Reading text:
Mountain Valley has said it will seek a court order declaring the right of surveyors to access the land after being turned away by a property owner. That hasn’t happened yet, according to Cox.
“We have not yet filed any lawsuits in Virginia and we have not made a final determination regarding our legal approach to obtain property access,” she said.
Caywood said residents have said surveyors sometimes do not show up on the days they’ve identified in certified letters to property owners, which he said makes him wonder whether Mountain Valley is truly complying with state law.
Typically, surveyors identifying the center line of a possible pipeline route arrive first. They can be followed by crews examining the route for potential environmental issues, including the presence of rare and endangered species and streams and wetlands. A separate crew conducts a cultural resource survey, looking for such things as American Indian artifacts and burial mounds, old cemeteries and historic structures that a pipeline route should avoid. Another crew analyzes a route’s geology, looking for such things as sinkholes and caves.
In Roanoke County, a group of pipeline opponents living in the vicinity of Bent Mountain and Poor Mountain recently organized a self-described “posse” whose members have tried to keep an eye on survey crews.
Genesis Chapman, 45, is a Richmond-based artist who grew up on Bent Mountain and still has strong ties and a cabin there. He has been a posse member. Most interactions with surveyors have been cordial, he said.
Yet their presence alone has been disconcerting, he said.
“There’s a feeling the community is being invaded, that we’re under siege,” Chapman said.
Architect Eldon Karr, 73, and his wife, Sue, 70, have lived for about 40 years on Bent Mountain, where they own roughly 40 acres.
The Karrs oppose the pipeline. Two separate pipeline routes under consideration could pass close by. Like many others, the Carrs worry about the pipeline’s potential environmental impacts, especially on high-quality creeks and groundwater. The couple also opposed wind turbines proposed in recent years on Poor Mountain.

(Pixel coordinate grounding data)
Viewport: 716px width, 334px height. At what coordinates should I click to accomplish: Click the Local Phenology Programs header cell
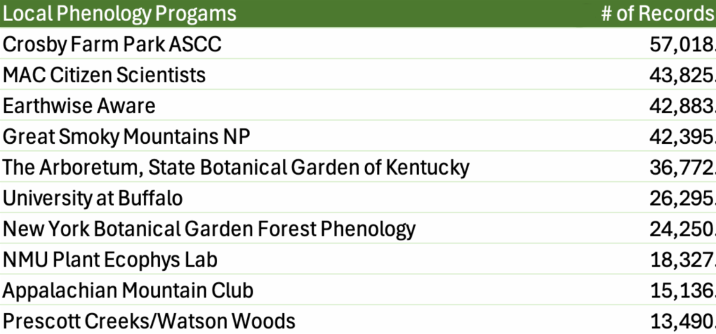coord(120,14)
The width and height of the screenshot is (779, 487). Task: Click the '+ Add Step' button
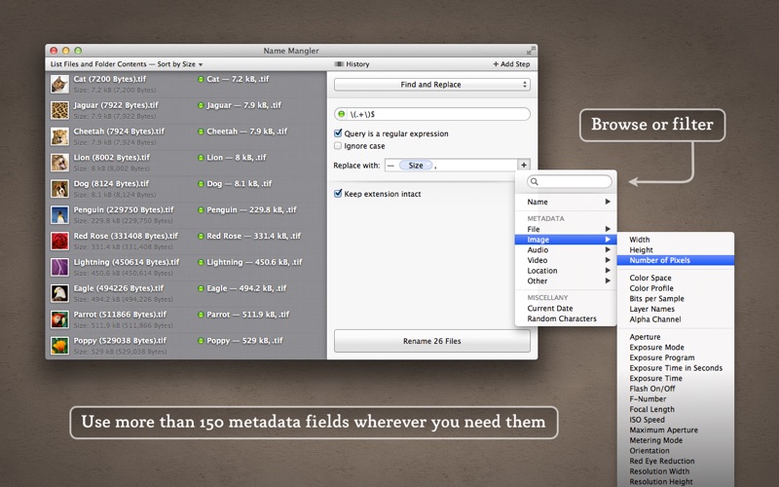point(510,64)
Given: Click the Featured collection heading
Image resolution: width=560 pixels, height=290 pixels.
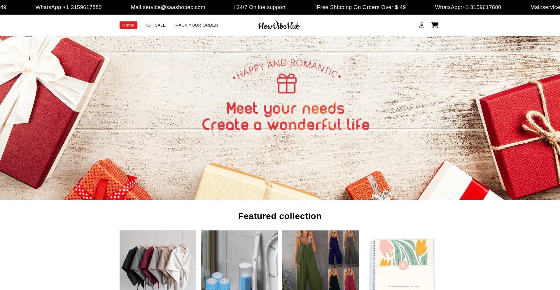Looking at the screenshot, I should tap(280, 216).
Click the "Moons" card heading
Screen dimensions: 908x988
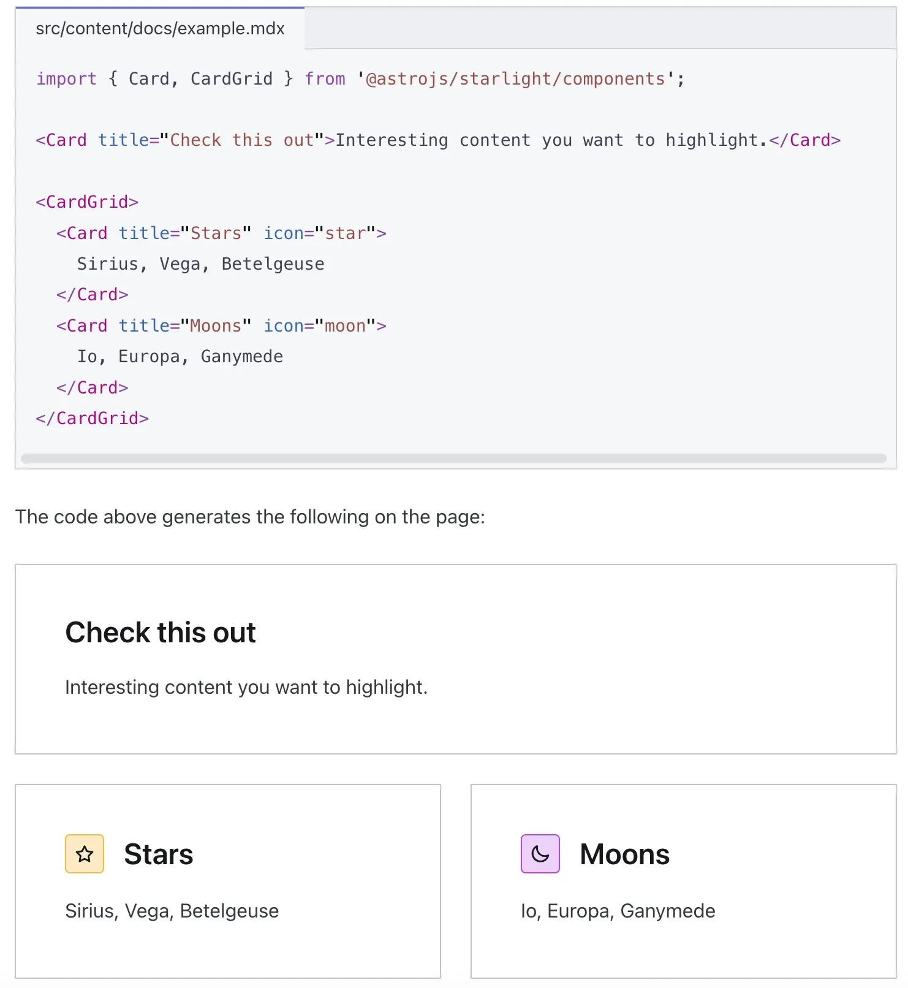click(624, 854)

Work task:
Please extend the article on the Mountain Valley pipeline surveys on Bent Mountain, picking up right after its final sentence.

Result:
Eldon Karr said the nation needs to shift away from what he described as industrialized energy sources to residential sources, such as solar. People must also embrace energy efficiency and be willing to sacrifice some measure of comfort and convenience to reduce energy needs, he said.
Eldon Karr was diagnosed in December with lung cancer. His wife also faces health concerns. He said the Bent Mountain community pulled together to create a “Karr Care Group,” whose members often provide food and other support for the couple.
Communities sometimes suffer dissension as major energy infrastructure projects unfold, when one property owner cooperates with project principals and another does not.
The Karrs and Chapman said they hope such rifts won’t develop on Bent Mountain.
“It’s not just the environment up here,” Eldon Karr said. “It’s the people, the generosity of the community up here. That is a story that has to be told.”
On Monday, the Boones learned that surveyors were nearby, with vehicles pulled to the side of Foggy Ridge Road. Mavis and Blair Boone drove a short distance and found survey crew members and Robin Wall, a right-of-way agent for Coates Field Service, an Oklahoma-based contractor working for Mountain Valley.
Wall and the Boones had interacted before and Blair Boone said he and his mother did not trust her. Wall reached out to shake Blair’s hand, a gesture he ignored.
“I will not shake hands with someone who is coming to steal our land,” he said later.
If FERC approves the project, Mountain Valley will have access to eminent domain to acquire easements across private property.
“The idea that the U.S. government would compel us to sell any rights to our land to a private corporation is repugnant to my mother, to me and my sister, as it is to many people in this community and this state,” Blair Boone said.
His mother said worries about the pipeline have troubled her for nearly a year.
“I have a little hope that we might get rid of it,” Mavis Boone said. “Just a little bit of hope. I’m not ready to give up. I told my children that I’m going to go down fighting.”